EXCERPTED RECORDS –
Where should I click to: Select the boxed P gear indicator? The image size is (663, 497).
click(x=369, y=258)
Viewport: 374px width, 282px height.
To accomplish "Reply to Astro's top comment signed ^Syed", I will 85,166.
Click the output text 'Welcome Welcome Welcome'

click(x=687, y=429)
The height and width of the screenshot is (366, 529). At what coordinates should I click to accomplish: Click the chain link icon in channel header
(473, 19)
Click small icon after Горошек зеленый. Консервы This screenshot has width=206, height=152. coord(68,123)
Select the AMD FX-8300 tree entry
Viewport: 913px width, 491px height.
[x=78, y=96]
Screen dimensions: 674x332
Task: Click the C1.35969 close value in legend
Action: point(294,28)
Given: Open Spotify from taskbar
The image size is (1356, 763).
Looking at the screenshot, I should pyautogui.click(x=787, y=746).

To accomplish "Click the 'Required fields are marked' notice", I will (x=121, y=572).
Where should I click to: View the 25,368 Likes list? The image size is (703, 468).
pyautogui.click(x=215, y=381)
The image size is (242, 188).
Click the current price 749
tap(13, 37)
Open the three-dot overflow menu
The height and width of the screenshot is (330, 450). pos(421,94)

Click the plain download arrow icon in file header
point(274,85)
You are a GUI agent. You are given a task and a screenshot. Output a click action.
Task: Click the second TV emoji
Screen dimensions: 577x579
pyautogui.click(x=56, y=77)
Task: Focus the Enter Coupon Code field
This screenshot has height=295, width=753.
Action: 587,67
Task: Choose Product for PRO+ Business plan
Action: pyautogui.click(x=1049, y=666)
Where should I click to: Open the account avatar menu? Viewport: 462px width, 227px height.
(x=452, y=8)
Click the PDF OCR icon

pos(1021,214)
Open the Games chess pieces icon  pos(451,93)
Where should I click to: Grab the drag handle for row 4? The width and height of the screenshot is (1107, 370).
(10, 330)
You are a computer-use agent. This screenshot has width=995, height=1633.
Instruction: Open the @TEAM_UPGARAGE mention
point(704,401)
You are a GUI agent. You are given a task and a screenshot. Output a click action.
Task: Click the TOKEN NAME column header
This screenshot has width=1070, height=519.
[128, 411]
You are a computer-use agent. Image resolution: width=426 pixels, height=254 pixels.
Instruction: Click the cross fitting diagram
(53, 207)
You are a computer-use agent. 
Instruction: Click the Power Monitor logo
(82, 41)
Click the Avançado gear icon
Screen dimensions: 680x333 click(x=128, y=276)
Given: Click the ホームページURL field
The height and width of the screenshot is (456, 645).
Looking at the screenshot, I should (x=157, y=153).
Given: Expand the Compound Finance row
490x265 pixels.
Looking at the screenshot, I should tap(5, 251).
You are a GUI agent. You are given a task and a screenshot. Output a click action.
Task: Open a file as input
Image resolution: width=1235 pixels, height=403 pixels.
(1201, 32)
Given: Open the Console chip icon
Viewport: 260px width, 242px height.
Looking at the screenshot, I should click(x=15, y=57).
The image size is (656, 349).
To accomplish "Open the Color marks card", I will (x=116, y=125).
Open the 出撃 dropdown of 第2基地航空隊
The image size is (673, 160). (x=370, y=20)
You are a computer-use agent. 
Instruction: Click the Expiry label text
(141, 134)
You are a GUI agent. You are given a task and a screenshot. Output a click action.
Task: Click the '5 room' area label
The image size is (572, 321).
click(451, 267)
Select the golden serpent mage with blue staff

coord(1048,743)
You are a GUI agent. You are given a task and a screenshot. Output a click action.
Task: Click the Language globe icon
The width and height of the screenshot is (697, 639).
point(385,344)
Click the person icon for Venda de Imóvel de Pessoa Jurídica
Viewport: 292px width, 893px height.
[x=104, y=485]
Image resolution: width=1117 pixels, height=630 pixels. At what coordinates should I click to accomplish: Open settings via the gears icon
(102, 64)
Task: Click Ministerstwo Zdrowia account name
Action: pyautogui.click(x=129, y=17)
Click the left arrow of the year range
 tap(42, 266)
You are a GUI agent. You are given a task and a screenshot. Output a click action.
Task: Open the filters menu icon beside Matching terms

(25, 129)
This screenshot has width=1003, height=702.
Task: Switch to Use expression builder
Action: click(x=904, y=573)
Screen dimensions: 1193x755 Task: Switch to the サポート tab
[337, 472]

ABOUT THIS EXERCISE –
Reproduce the whole listing word for word.

FINISHED TASK –
Where should I click to: Select the boxed P gear indicator? The image size is (663, 497).
click(x=369, y=258)
Viewport: 374px width, 282px height.
To accomplish "Reply to Astro's top comment signed ^Syed", I will 85,166.
Click the output text 'Welcome Welcome Welcome'

click(x=687, y=429)
The height and width of the screenshot is (366, 529). At what coordinates should I click to accomplish: Click the chain link icon in channel header
(473, 19)
Click small icon after Горошек зеленый. Консервы This screenshot has width=206, height=152. coord(68,123)
Select the AMD FX-8300 tree entry
Viewport: 913px width, 491px height.
[x=78, y=96]
Screen dimensions: 674x332
Task: Click the C1.35969 close value in legend
Action: point(294,28)
Given: Open Spotify from taskbar
The image size is (1356, 763).
Looking at the screenshot, I should pyautogui.click(x=787, y=746).

To accomplish "Click the 'Required fields are marked' notice", I will (x=121, y=572).
Where should I click to: View the 25,368 Likes list? The image size is (703, 468).
pyautogui.click(x=215, y=381)
The image size is (242, 188).
Click the current price 749
tap(13, 37)
Open the three-dot overflow menu
The height and width of the screenshot is (330, 450). pos(421,94)

Click the plain download arrow icon in file header
point(274,85)
You are a GUI agent. You are given a task and a screenshot. Output a click action.
Task: Click the second TV emoji
Screen dimensions: 577x579
pyautogui.click(x=56, y=77)
Task: Focus the Enter Coupon Code field
This screenshot has height=295, width=753.
Action: 587,67
Task: Choose Product for PRO+ Business plan
Action: pyautogui.click(x=1049, y=666)
Where should I click to: Open the account avatar menu? Viewport: 462px width, 227px height.
(x=452, y=8)
Click the PDF OCR icon

pos(1021,214)
Open the Games chess pieces icon  pos(451,93)
Where should I click to: Grab the drag handle for row 4? The width and height of the screenshot is (1107, 370).
(10, 330)
You are a computer-use agent. This screenshot has width=995, height=1633.
Instruction: Open the @TEAM_UPGARAGE mention
point(704,401)
You are a GUI agent. You are given a task and a screenshot. Output a click action.
Task: Click the TOKEN NAME column header
This screenshot has width=1070, height=519.
[128, 411]
You are a computer-use agent. Image resolution: width=426 pixels, height=254 pixels.
Instruction: Click the cross fitting diagram
(53, 207)
You are a computer-use agent. 
Instruction: Click the Power Monitor logo
(82, 41)
Click the Avançado gear icon
Screen dimensions: 680x333 click(x=128, y=276)
Given: Click the ホームページURL field
The height and width of the screenshot is (456, 645).
Looking at the screenshot, I should (x=157, y=153).
Given: Expand the Compound Finance row
490x265 pixels.
Looking at the screenshot, I should tap(5, 251).
You are a GUI agent. You are given a task and a screenshot. Output a click action.
Task: Open a file as input
Image resolution: width=1235 pixels, height=403 pixels.
(1201, 32)
Given: Open the Console chip icon
Viewport: 260px width, 242px height.
Looking at the screenshot, I should click(x=15, y=57).
The image size is (656, 349).
To accomplish "Open the Color marks card", I will (x=116, y=125).
Open the 出撃 dropdown of 第2基地航空隊
The image size is (673, 160). (x=370, y=20)
You are a computer-use agent. 
Instruction: Click the Expiry label text
(141, 134)
You are a GUI agent. You are given a task and a screenshot. Output a click action.
Task: Click the '5 room' area label
The image size is (572, 321).
click(451, 267)
Select the golden serpent mage with blue staff

coord(1048,743)
You are a GUI agent. You are given a task and a screenshot. Output a click action.
Task: Click the Language globe icon
The width and height of the screenshot is (697, 639).
point(385,344)
Click the person icon for Venda de Imóvel de Pessoa Jurídica
Viewport: 292px width, 893px height.
[x=104, y=485]
Image resolution: width=1117 pixels, height=630 pixels. At what coordinates should I click to accomplish: Open settings via the gears icon
(102, 64)
Task: Click Ministerstwo Zdrowia account name
Action: pyautogui.click(x=129, y=17)
Click the left arrow of the year range
 tap(42, 266)
You are a GUI agent. You are given a task and a screenshot. Output a click action.
Task: Open the filters menu icon beside Matching terms

(25, 129)
This screenshot has width=1003, height=702.
Task: Switch to Use expression builder
Action: click(x=904, y=573)
Screen dimensions: 1193x755 Task: Switch to the サポート tab
[337, 472]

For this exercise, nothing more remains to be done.